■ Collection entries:
——————————

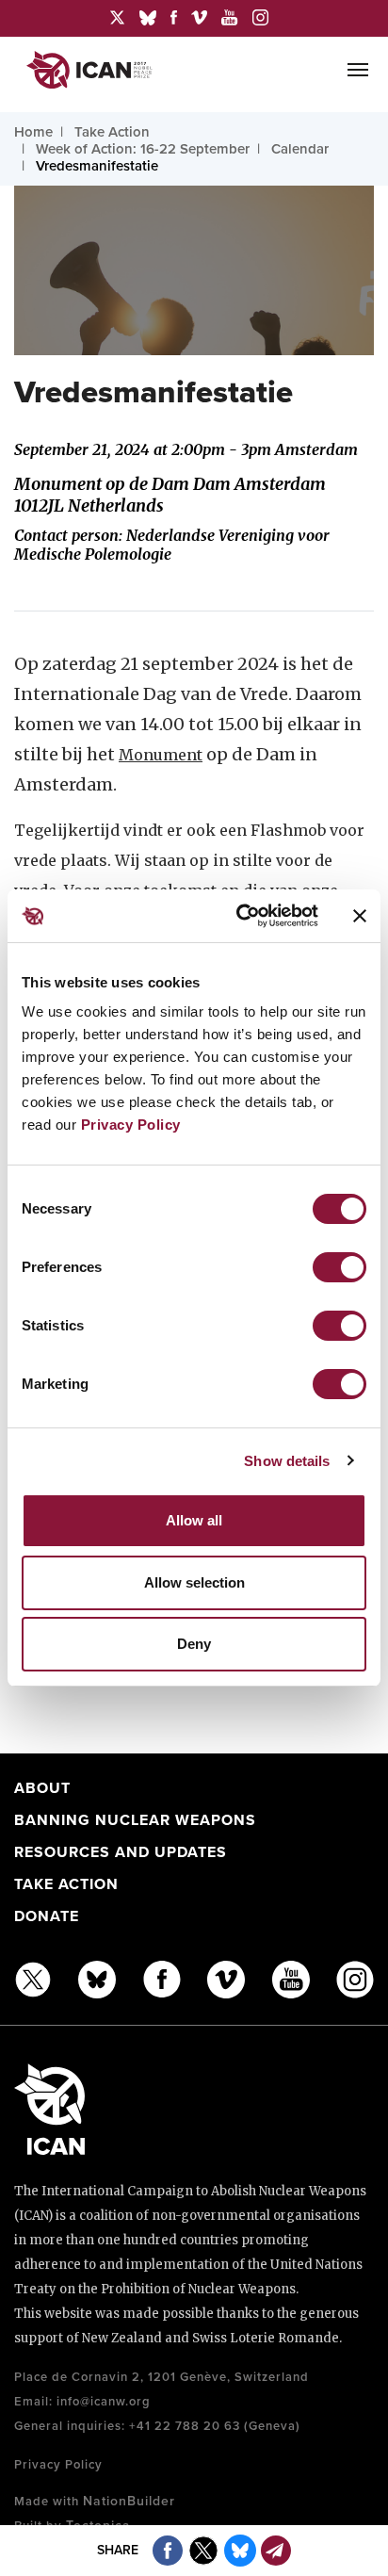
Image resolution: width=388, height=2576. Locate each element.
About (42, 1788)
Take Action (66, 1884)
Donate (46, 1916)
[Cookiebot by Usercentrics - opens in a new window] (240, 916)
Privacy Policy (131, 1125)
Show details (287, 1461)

——————————

■ Your objective:
Leave out the pictures, then copy all the remaining text in the records exactly.

■ Answer space:
Image resolution: width=388, height=2576. Locate each element.
About (42, 1788)
Take Action (66, 1884)
Donate (46, 1916)
[Cookiebot by Usercentrics - opens in a new window] (240, 916)
Privacy Policy (131, 1125)
Show details (287, 1461)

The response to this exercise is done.